[Collected data]
********

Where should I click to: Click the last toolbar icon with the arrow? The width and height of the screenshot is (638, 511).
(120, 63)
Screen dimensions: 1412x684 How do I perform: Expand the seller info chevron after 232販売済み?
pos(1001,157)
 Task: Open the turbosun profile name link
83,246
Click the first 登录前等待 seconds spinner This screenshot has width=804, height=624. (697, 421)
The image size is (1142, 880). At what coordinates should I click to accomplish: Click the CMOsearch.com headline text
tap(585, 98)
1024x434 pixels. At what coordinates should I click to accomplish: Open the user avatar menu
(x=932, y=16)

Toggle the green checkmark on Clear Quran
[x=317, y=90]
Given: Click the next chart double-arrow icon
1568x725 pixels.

********

**WHAT THE TASK REQUIRES:** All records above must be set down exactly, please.

**ANSWER BOX:**
Where should I click to: Click the last toolbar icon with the arrow? The width and height of the screenshot is (638, 511).
(120, 63)
Screen dimensions: 1412x684 How do I perform: Expand the seller info chevron after 232販売済み?
pos(1001,157)
 Task: Open the turbosun profile name link
83,246
Click the first 登录前等待 seconds spinner This screenshot has width=804, height=624. (697, 421)
The image size is (1142, 880). At what coordinates should I click to accomplish: Click the CMOsearch.com headline text
tap(585, 98)
1024x434 pixels. At what coordinates should I click to accomplish: Open the user avatar menu
(x=932, y=16)

Toggle the green checkmark on Clear Quran
[x=317, y=90]
Given: Click the next chart double-arrow icon
1568x725 pixels.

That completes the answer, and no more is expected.